Dükkanların  kapalı  olması  ise  benim  için  bir  felaketti. 


Tek  açık  dükkan lokantaydı  ama 

oraya  ulaşmadan  yakalarlardı  beni. 

Nitekim  aynen  dediğim  gibi  oldu. 

Kafama  inen  bir  darbe  ile  yüz  üstü  yere  düştüğümde 

hem kafamın  arka tarafı,  hem  de alnım  kanlar  içinde  kalmıştı. 

Hani  kabadayıların  dediği  gibi 

'' Sana  bir çarparım  bir  de  yer  çarpar.''  

Bana da bir  çarpmışlardı,  bir  de yer  çarpmıştı. 
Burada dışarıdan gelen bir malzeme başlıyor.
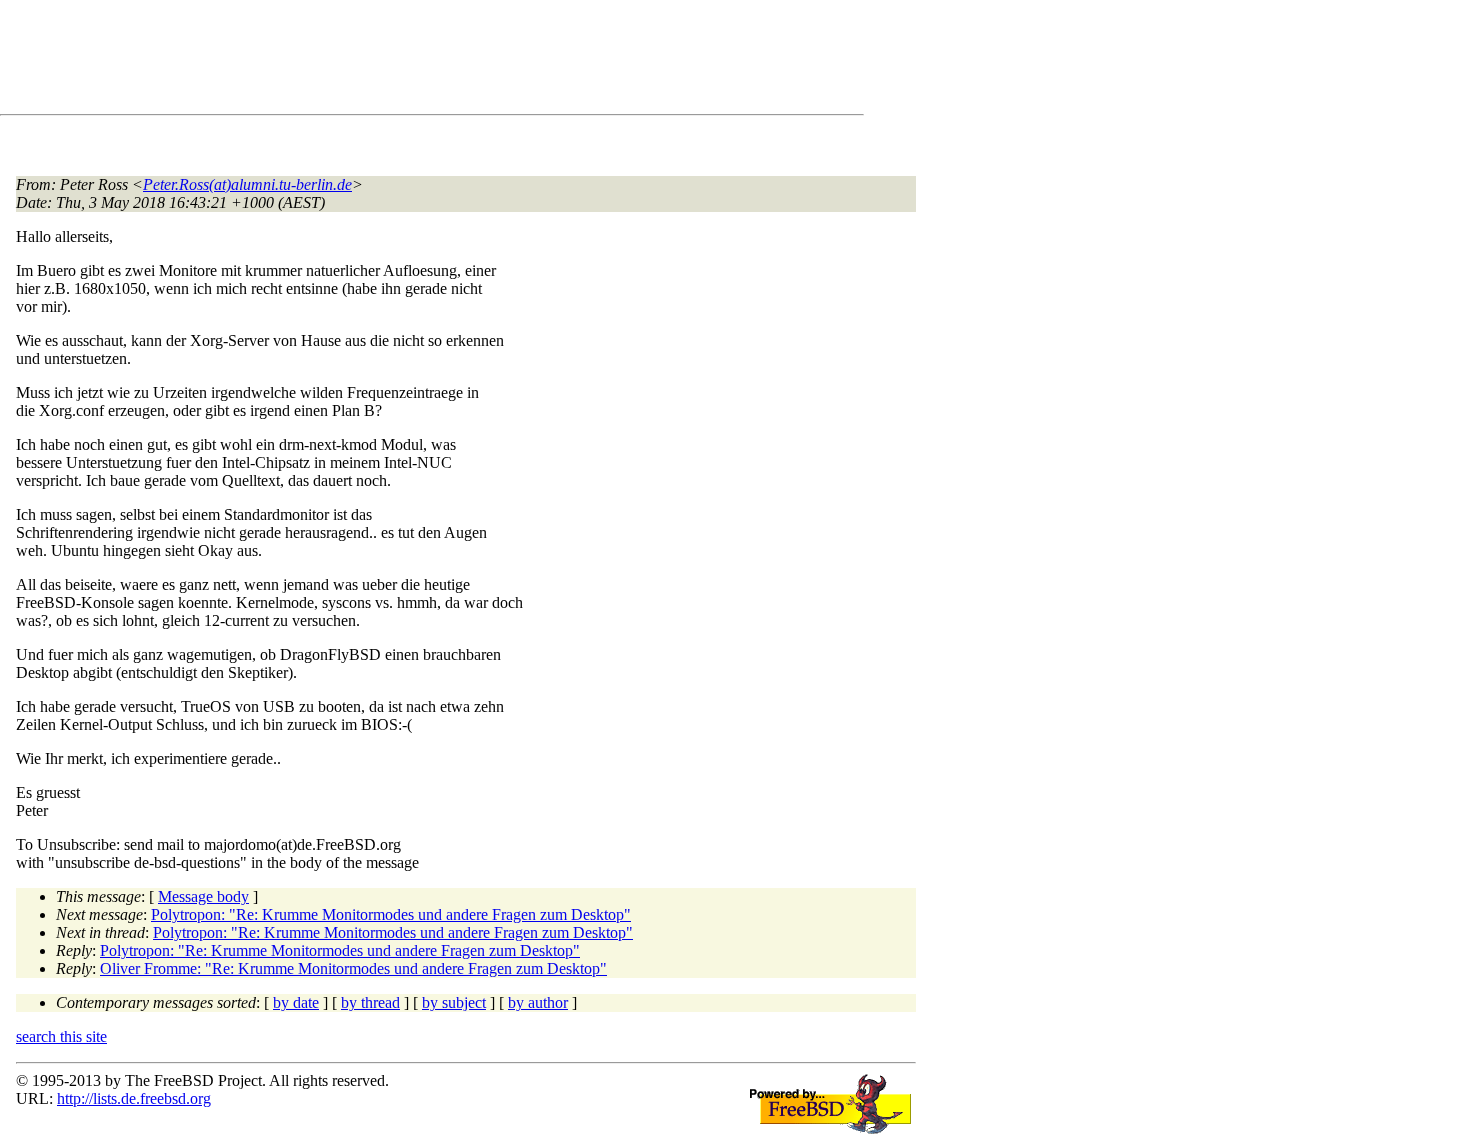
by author (538, 1002)
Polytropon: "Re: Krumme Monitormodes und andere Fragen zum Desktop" (391, 914)
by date (296, 1002)
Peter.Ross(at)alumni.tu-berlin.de (247, 184)
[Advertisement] (380, 61)
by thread (370, 1002)
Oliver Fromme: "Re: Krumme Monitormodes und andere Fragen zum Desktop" (353, 968)
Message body (203, 896)
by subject (454, 1002)
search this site (61, 1036)
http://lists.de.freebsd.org (134, 1098)
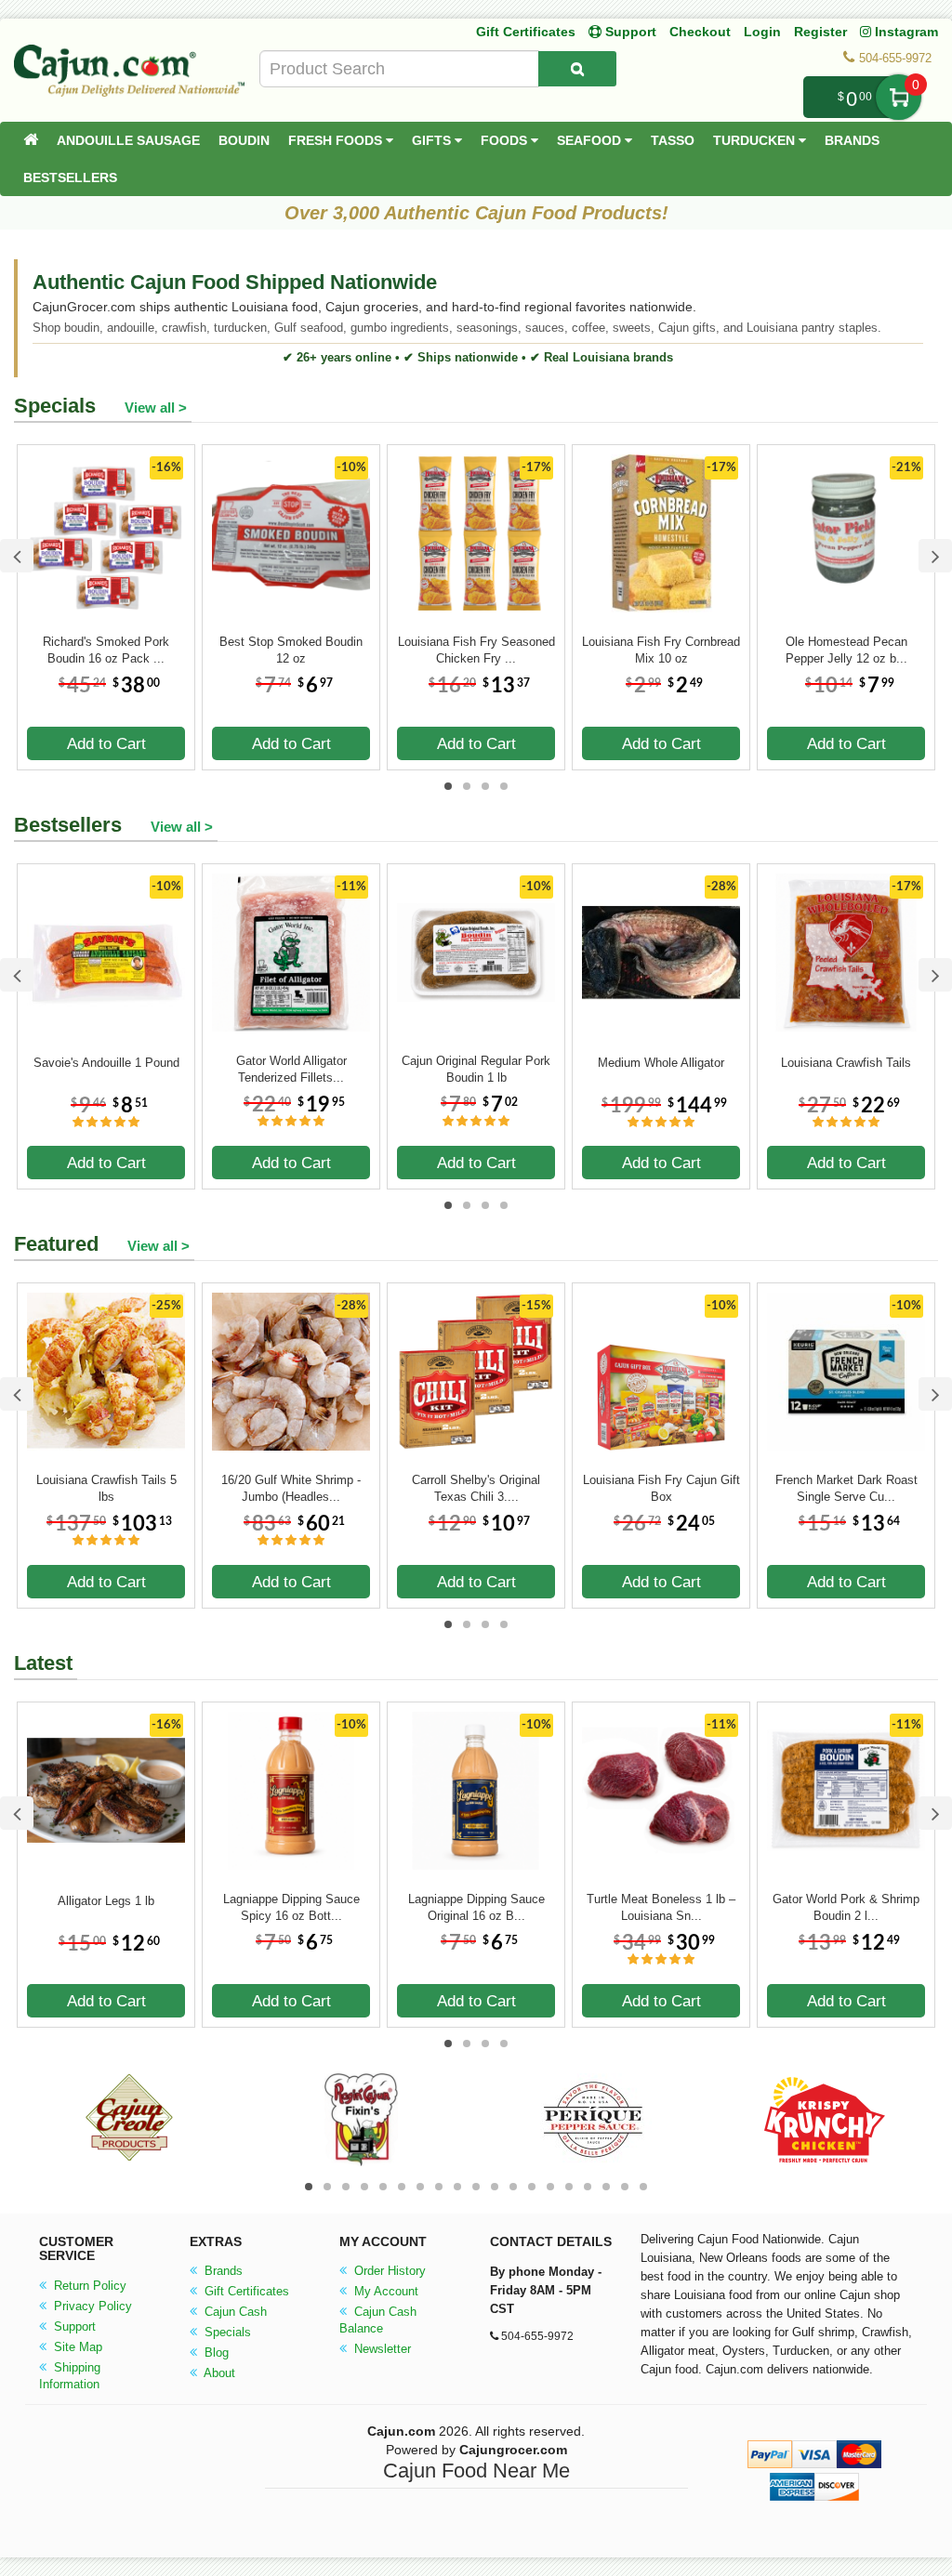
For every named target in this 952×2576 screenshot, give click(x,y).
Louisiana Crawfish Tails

Kafaya  aldığım  ilk  darbeden  sonra bir  iki  de  sırtıma  indi  darbeler. 


Demir  su  borularıyla  dövüyorlardı  beni,  

bizim İmam-  Hatip  Lisesinin  karşısındaki  düz  lisenin öğrencileri. 

Yanımdaki  öğrenciler bahsettiğim  lokantadan  

bir su  şişesi (  kırarak )  ve  bir  bıçak  kapıp  dışarı çıktığında  

ve  onlara  lokantacı  da iştirak  edince dayakçı  

öğrenciler gerisin  geri  kendi  mıntıkalarına  kaçtılar. 

Sonrasında  kafama sekiz  dikiş  atıldı. 

On  gün  '' iş  göremez ''  Raporu  verildi  ama  

ertesi  gün  sanki  hiç  bir  şey  olmamış  gibi  derslerime  devam ettim.

 

Takvim  yaprakları  6  Mayıs 1979'u  gösteriyordu. 

Deniz Gezmiş'in  idam  edilmesinin  yedinci  sene-i devriyesinde  

öcü  onunla uzak yakın hiç bir ilişkisi olmayan benden alınmaya çalışılmıştı. 

Evet,  12 Eylül  Dönemi  dendiğinde  ilk  aklıma  gelen  bu  anıdır 

ve  eminim  o  günleri  yaşayan  herkesin  

12  Eylülle  ilgili acı  bir  anısı  vardır.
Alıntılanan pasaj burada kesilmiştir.